Alla scoperta dei buu non razzisti

kean buu bologna-juventus

Bologna-Juventus è stata in campo una partita pacifica. Il Bologna è stato asfaltato sul piano del gioco molto più di quanto non dica il risultato. Colpito subito e affondato poi, accompagnato mano nella mano fuori dalla competizione. Troppo elevato il divario tecnico fra le due squadre anche con qualche riserva in campo. Al solito, Inzaghi ha visto un altra partita puntando l’attenzione su due gol nati da rimpalli. La verità è che la Juve l’ha condotta dall’inizio alla fine non rischiando nulla e dando sempre l’impressione di poter fare gol. Sugli scudi Douglas Costa che si è esaltato giocando una partita gagliarda come spesso faceva l’anno scorso e come molto meno spesso è accaduto quest’anno. Piacevole il gioco, senza Mandzukic e Ronaldo si è giocato più palla a terra, senza Matuidi si è avuto anche maggiore ordine e disciplina tattica in mezzo al campo, certo sempre al cospetto di un avversario abbastanza debole.

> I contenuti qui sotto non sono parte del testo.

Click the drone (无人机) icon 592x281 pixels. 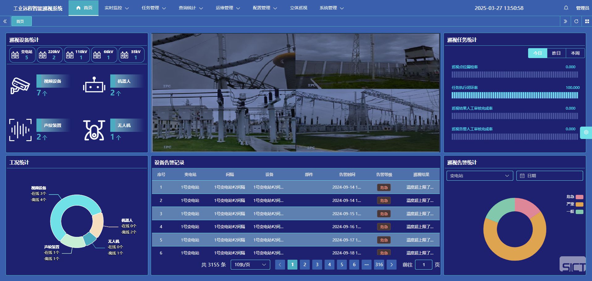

C’è poco altro da aggiungere se non che tutto è andato come doveva andare, facendo giocare chi gioca meno e riposare chi ne aveva bisogno. Nelle vicinanze c’è la finale di Supercoppa Italiana da giocare e da vincere grazie a un calendario francamente sconclusionato con una pausa post feste di 21 giorni dove evidentemente non si poteva metter questa finale. Chissà perché? In ogni caso è andata peggio al Milan che con la Samp ha dovuto giocare i tempi supplementari.

A margine di una serata tranquilla ci sono stati molti buu razzisti nei confronti dei nostri giocatori di colore, Douglas Costa, ma soprattutto il giovane Kean, perché l’infame, il vigliacco generalmente se la prende con il più debole e allora insultare e attaccare un ragazzino (ragazzone) di appena 18 anni deve evidentemente riempire la vita e dare soddisfazione. In ogni caso il buon Moise ha ripagato sul campo come giustamente deve fare un giocatore, andando a segnare il raddoppio ed esternando tutta la sua felicità con un balletto prontamente abbracciato da Khedira, capitano per l’occasione, e poi da tutti gli altri compagni di squadra. Squallidi veramente squallidissimi i telecronisti che si sono arrampicati sugli specchi per cercare di definire tali buu non razzisti, cosa che ha fatto anche la Gazzetta questa mattina con esercizi di lingua e concettuali aberranti pur di giustificare l’ingiustificabile. Ecco arrivata senza nemmeno farsi troppo attendere, al solito puntale, tutta l’ipocrisia italiana, cosa che noi avevamo già sottolineato in passato definendoci ”Noi non siamo Koulibaly”. Non ce ne voglia il giocatore del Napoli, ma delle prese di posizione a intermittenza sul razzismo noi non sappiamo che farcene e non ci accodiamo.